The Canadian Judicial Council (CJC) was flooded with complaints, many of them from sexual assault survivors, and calls for the judge to be sacked.

But even as an investigation began, centring on six allegations focusing on comments he made about Canada's Rape Shield law, the complainant and the prosecutor, Justice Camp was being promoted from a provincial court judge to the Federal Court.

The ill-considered appointment fuelled another round of complaints, bringing to more than 30 the number of individuals and groups who have filed submissions calling for Justice Camp's removal.

In response, the watchdog agreed to hold a hearing into his behaviour at the 2014 rape trial. This week it was announced the hearing would take place in August.

In the meantime, Justice Camp is making a desperate effort to keep his job. He has filed his own submission to the CJC, explaining that he believes the whole sorry episode has made him a better judge and a better person.

"He believes his training, counselling and this process as a whole have left him better equipped to judge cases with the empathy, wisdom and sensitivity to social context to which all judges aspire," the judge's notice of response states.

"He now understands that some of his prior thinking was infected with stereotypical beliefs and discredited myths."

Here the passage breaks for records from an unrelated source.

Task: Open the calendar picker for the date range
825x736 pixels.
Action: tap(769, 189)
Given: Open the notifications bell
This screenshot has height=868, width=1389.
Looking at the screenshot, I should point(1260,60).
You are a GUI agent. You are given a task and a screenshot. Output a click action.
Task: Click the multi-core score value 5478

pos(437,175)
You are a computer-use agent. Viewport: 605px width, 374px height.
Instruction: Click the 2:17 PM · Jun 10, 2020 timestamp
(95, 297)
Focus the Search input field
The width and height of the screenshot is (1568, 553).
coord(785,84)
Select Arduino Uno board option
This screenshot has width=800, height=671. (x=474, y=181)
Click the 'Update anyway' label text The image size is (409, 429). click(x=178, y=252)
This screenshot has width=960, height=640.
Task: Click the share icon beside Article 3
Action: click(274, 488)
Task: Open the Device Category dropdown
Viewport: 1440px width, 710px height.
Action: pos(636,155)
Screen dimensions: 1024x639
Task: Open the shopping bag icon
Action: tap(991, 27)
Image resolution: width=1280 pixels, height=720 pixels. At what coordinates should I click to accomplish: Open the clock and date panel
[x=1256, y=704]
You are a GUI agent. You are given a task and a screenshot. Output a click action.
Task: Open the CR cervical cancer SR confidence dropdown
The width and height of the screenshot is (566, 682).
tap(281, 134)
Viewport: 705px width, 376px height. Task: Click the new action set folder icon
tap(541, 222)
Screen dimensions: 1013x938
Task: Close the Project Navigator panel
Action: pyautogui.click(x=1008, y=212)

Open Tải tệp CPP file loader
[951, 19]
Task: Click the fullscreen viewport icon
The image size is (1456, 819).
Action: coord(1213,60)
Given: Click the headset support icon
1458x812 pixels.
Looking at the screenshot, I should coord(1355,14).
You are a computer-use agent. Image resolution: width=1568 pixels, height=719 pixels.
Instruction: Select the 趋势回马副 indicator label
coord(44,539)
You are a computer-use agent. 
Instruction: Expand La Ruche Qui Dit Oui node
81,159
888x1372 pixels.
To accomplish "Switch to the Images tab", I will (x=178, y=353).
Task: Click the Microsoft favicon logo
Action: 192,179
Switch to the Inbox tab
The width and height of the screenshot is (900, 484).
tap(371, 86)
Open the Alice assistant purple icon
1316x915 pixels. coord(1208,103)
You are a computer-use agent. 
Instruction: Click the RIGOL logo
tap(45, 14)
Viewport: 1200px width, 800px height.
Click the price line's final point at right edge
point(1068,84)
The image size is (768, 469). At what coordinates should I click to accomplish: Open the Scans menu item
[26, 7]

His future will be decided by a panel of five judges and lawyers who will recommend whether Justice Camp should remain on the bench at the Federal Court even though the conduct in question occurred when he was a provincial court judge in Calgary.

Justice Camp spent three years presiding over the provincial courts. Alberta Court of Appeal records show two of his rulings were appealed and overturned with new trials ordered.

In one case, the Court of Appeal found the judge made an error in law when he granted a stay in proceedings in a case where three people were violently attacked with a hammer.